Cancer-causing chemicals found in drinking water of 6M Americans
Millions of Americans are exposed to unsafe levels of risky chemicals in their drinking water that may trigger a host of health problems, researchers report.
Seventy-five percent of the contaminated water they found came from 13 states: California, New Jersey, North Carolina, Alabama, Florida, Pennsylvania, Ohio, New York, Georgia, Minnesota, Arizona, Massachusetts and IL.
Hu’s colleague and senior author of the study, Elsie Sunderland, an associate professor at both the Harvard Chan School and SEAS noted the seriousness of the drinking water study, according to CBS News.
The biggest concern is that the sixty-six water supplies with unsafe levels of PFASs provide drinking water to six million people.
Unless people have their water tested, they have no idea whether they are being exposed to high levels of PFASs, Hu said.
The accumulative nature of PFASs remaining in the body for long periods can lead to adverse health effects.
Unfortunately, there is not much that people can do to reduce their exposure to PFAS, since it persists in the environment and in the water supply. The goal should be to keep these chemicals out of the water in the first place.

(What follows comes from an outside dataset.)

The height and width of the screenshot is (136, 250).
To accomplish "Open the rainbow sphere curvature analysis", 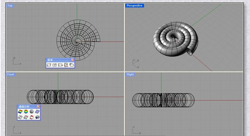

In some water supplies, the chemical concentrations were found to be significantly higher than the safety limit: close to five times higher than the safety limit for PFOA in Warminster, Pennsylvania, and 25 times higher for PFOS in Newark, Delaware.
What do you think of the news that two-thirds of the nation’s water is contaminated with chemicals?
The study was published Tuesday in Environmental Science & Technology Letters.
Harvard researchers analyzed national data from the Environmental Protection Agency and looked at concentrations of six types of chemicals – PFAs – in water samples collected between 2013-15.
PFASs are also widely used in fire-fighting foam and some industrial processes.
The study linked the contaminants to industrial sites, military fire training areas and wastewater treatment plants. These plants, which can’t remove PFASs by standard treatment methods, could contaminate groundwater, the researchers explained.
C8, which is also known as perfluorooctanoate acid, or PFOA, was made and used at DuPont’s Washington Works plant south of Parkersburg as a processing agent to make Teflon and other nonstick products, oil-resistant paper packaging and stain-resistant textiles. Three-quarters of those were in just 13 states: California, New Jersey, North Caroline, Alabama, Florida, Pennsylvania, Ohio, New York, Georgia, Minnesota, Arizona, Massachusetts, and IL.
The study found that polyfluoroalkyl and perfluoroalkyl substances (PFASs) – exceed federally recommended safety levels in public drinking-water supplies for 6 million people in the United States. Not surprisingly, when the authors examined the locations with the highest levels of PFAS in the water supply, these were watersheds near military bases, industrial sites, and wastewater treatment plants that may be releasing these chemicals into the environment. That study looked at a group of about 600 adolescents from the Faroe Islands, an island country off the coast of Denmark.
“Only about 10 percent of community water systems in the USA have been tested for these compounds”, said Erik Olson, director of the health program at the Natural Resources Defense Council. “Now we are facing the severe outcome of having to fix the problem”.
Even at low levels, exposure to PFASs can be potentially harmful, Olsen added.
Bergen had the most samples in which the compound was found, while samples from Atlantic showed the highest readings and Ocean showed the lowest readings.
Even if you know your water is contaminated with PFASs, there is little you can do, he said. PFAs used at these sites somehow found their way into the nearby water supply.